Une bêtise qui nuit à son image
L'Aargauer Zeitung juge pour sa part que cette affaire de survol de la périphérie d’une base militaire n’est pas une affaire d’Etat, mais une bêtise. L’armée française doit en effet intercepter des avions de tourisme tous les deux jours pour la même négligence.
Mais le quotidien ajoute que cette broutille nuit au conseiller fédéral, car le tapage autour de sa personne éclipse depuis des semaines sa véritable mission: la politique. En outre, l'incident fait directement le jeu de ses adversaires politiques. "Ce n'est tout simplement pas très intelligent", conclut l'Aargauer Zeitung, qui évoque une gesticulation à la Louis de Funès.
boi
Une cabale contre Alain Berset?
Sondés par la RTS à Berne, les parlementaires fédéraux ne sont pas aussi virulents que la presse. Beaucoup, à gauche mais aussi à droite, parlent d’une cabale contre Alain Berset. Même si certains attendent que toute la lumière soit faite, notamment sur la potentielle violation du secret de fonction d’un de ses anciens bras droits, avant de se prononcer publiquement sur le fond.
Et quand on leur pose la question d’une démission d'Alain Berset, non seulement personne n’y croit, mais on peine à voir une raison qui justifierait qu'il quitte son poste.
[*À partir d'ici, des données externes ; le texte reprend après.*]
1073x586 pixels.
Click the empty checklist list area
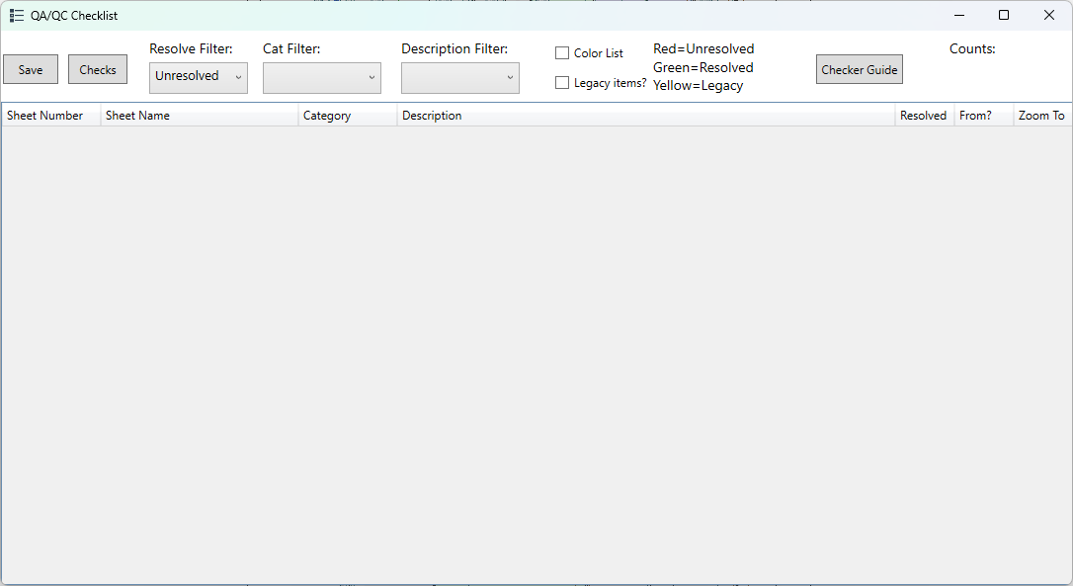[x=536, y=346]
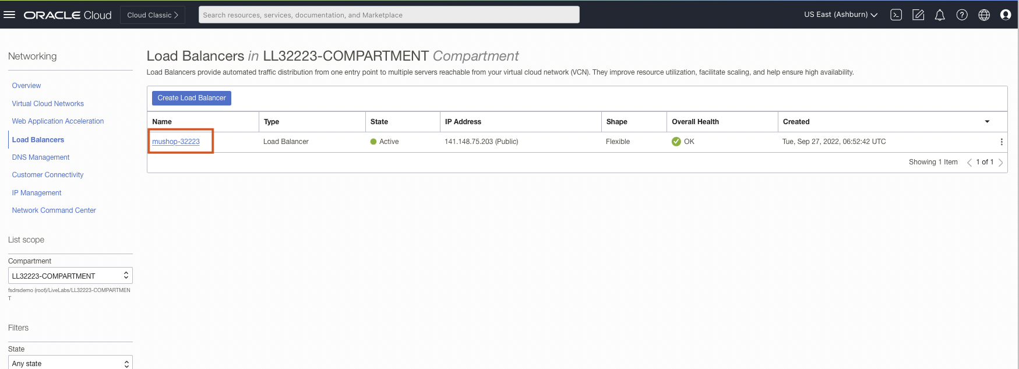The image size is (1019, 369).
Task: Open the mushop-32223 load balancer link
Action: click(x=176, y=142)
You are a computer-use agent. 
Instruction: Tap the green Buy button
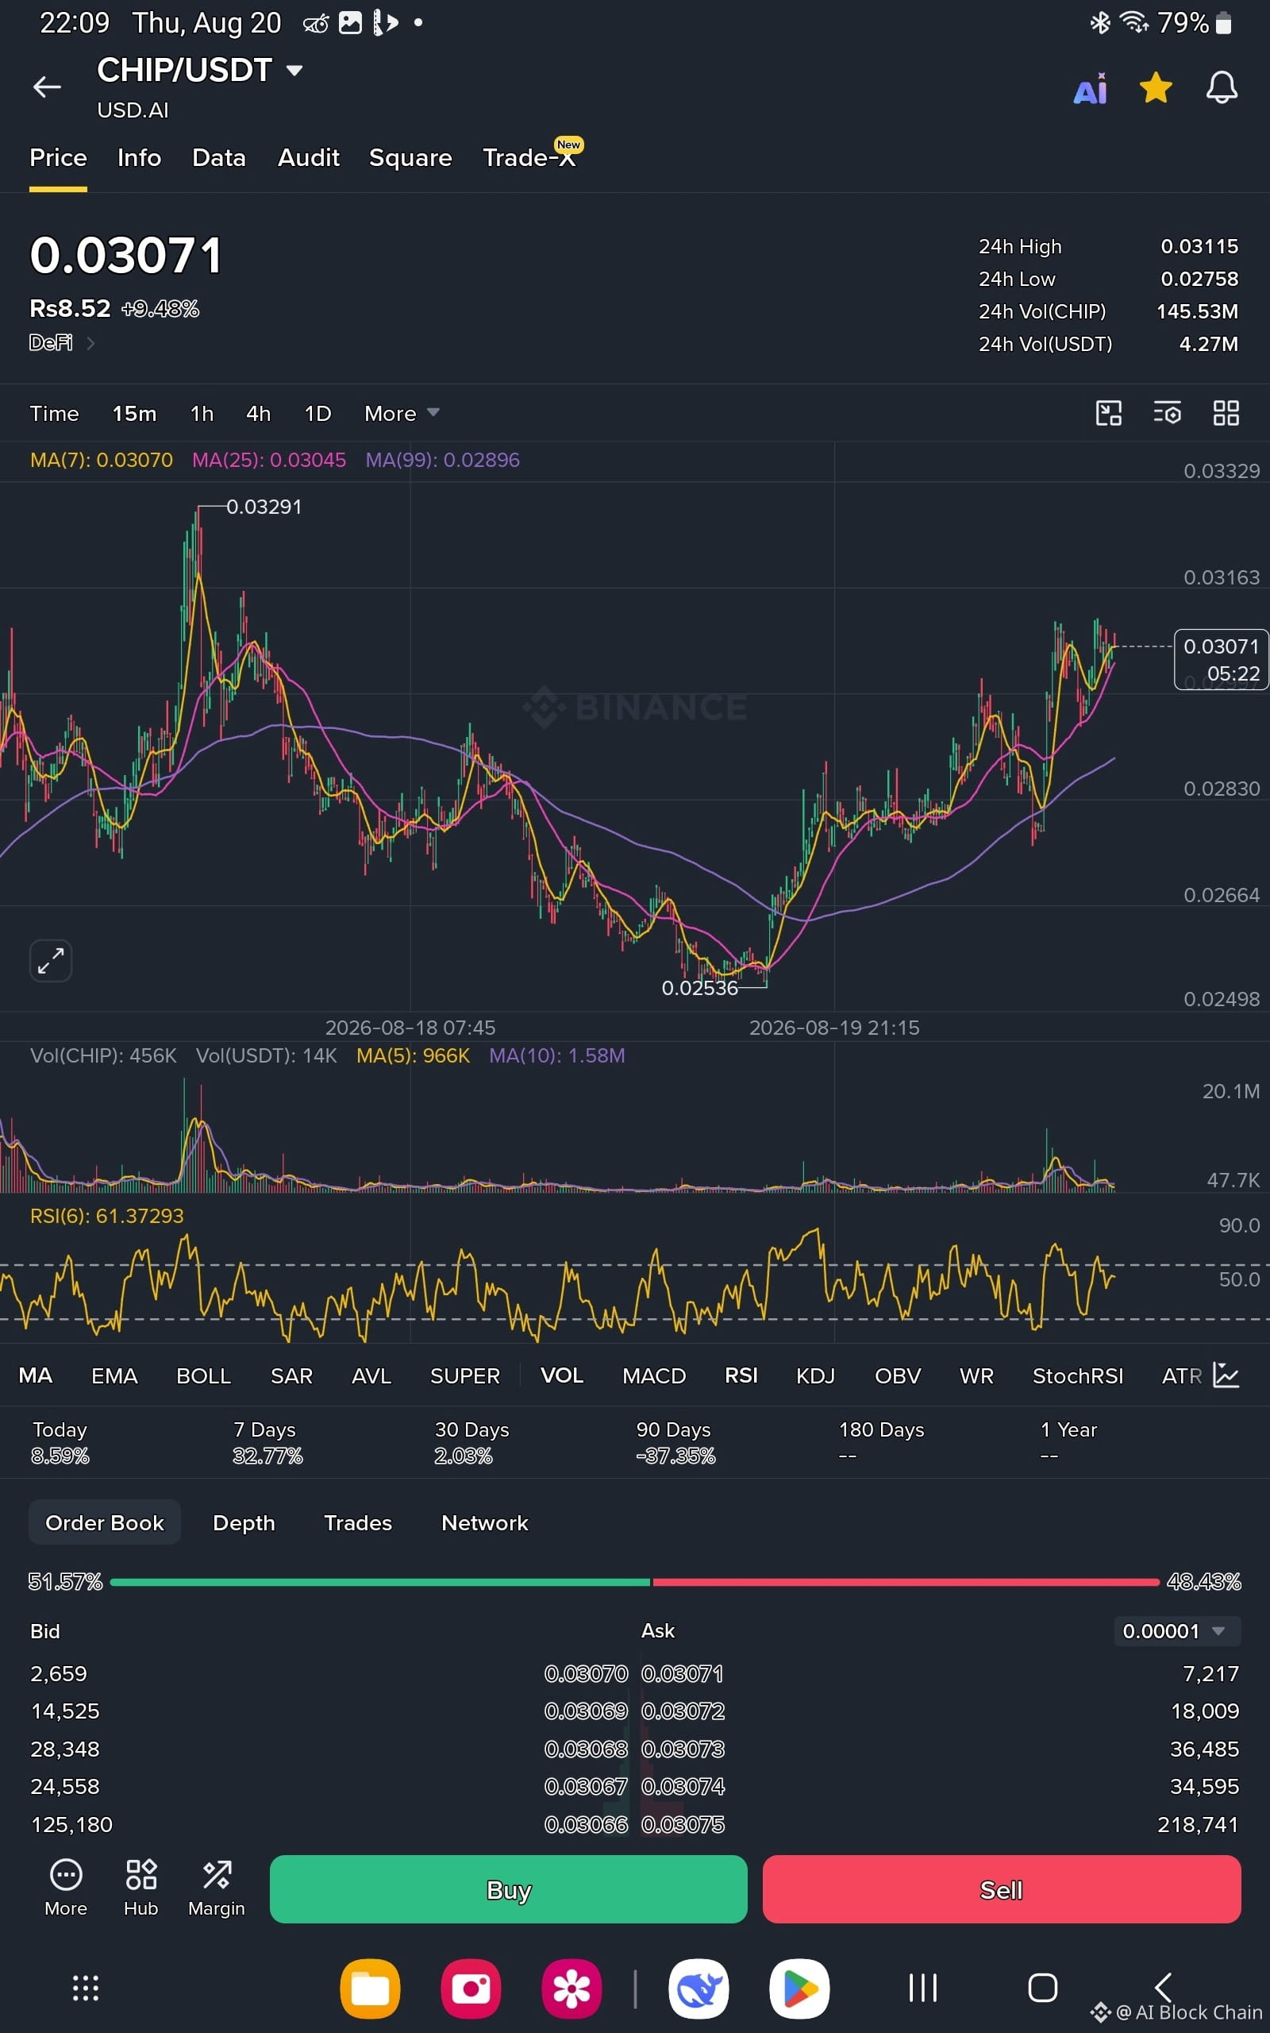tap(508, 1889)

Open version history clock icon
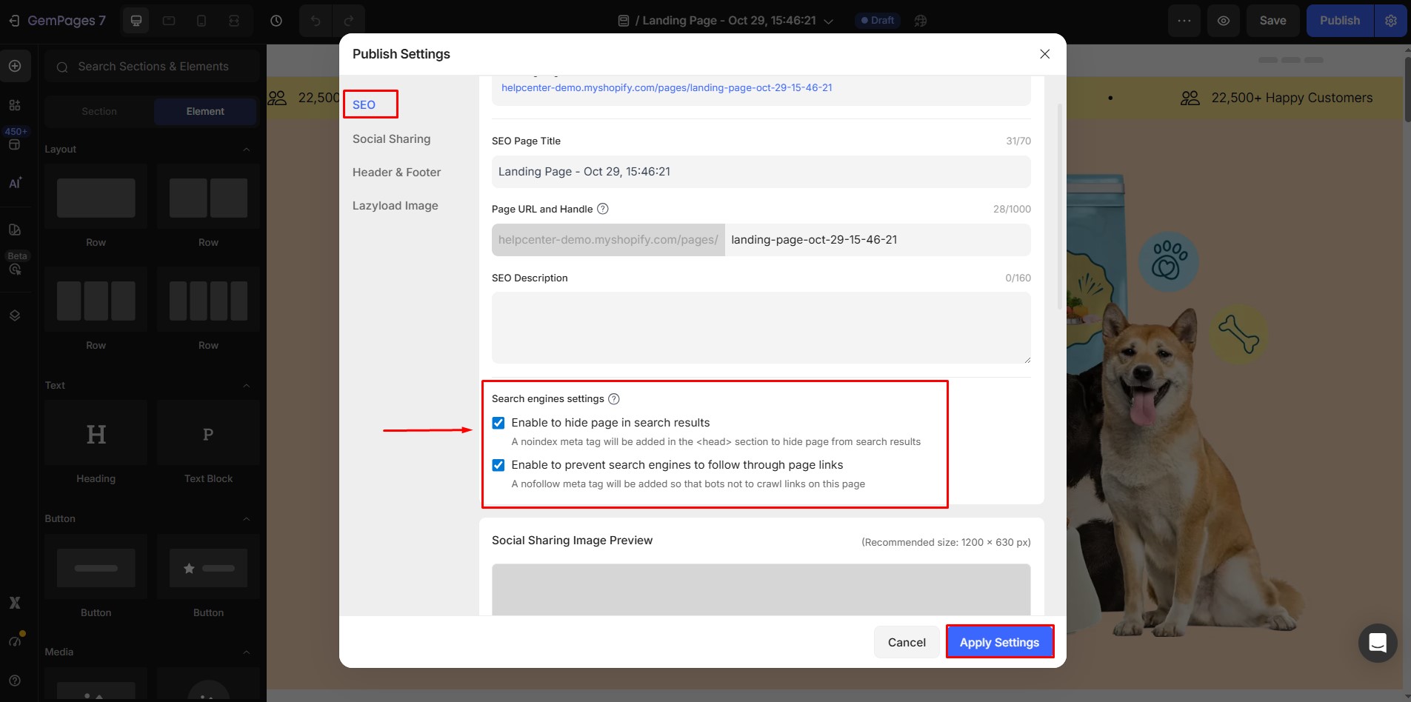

A un an des élections fédérales, celui qui était la superstar de la gestion du Covid devient aussi une cible privilégiée. Sa gestion de la pandémie a été autant encensée par une majorité des Suisses qu’haïe par une petite partie de la population, notamment à l’UDC. Ce parti parle d'ailleurs aussi du conseiller fédéral comme "un fardeau pour son parti". Dans ce contexte, le siège du socialiste pourrait être remis en question en 2023.
Et cette zone de turbulences n'arrive pas au bon moment pour Alain Berset, car le peuple suisse votera en septembre sur la réforme de l’AVS et le Fribourgeois joue gros sur ce dossier. Et il devra ensuite affronter la colère de la population lorsqu’il annoncera des hausses de primes maladies qui pourraient être historiques.
Alain Berset, qui est âgé de 50 ans, doit ensuite devenir le 1er janvier prochain président de la Confédération pour la seconde fois, ce qui normalement devrait être pour lui le point d’orgue de sa carrière politique.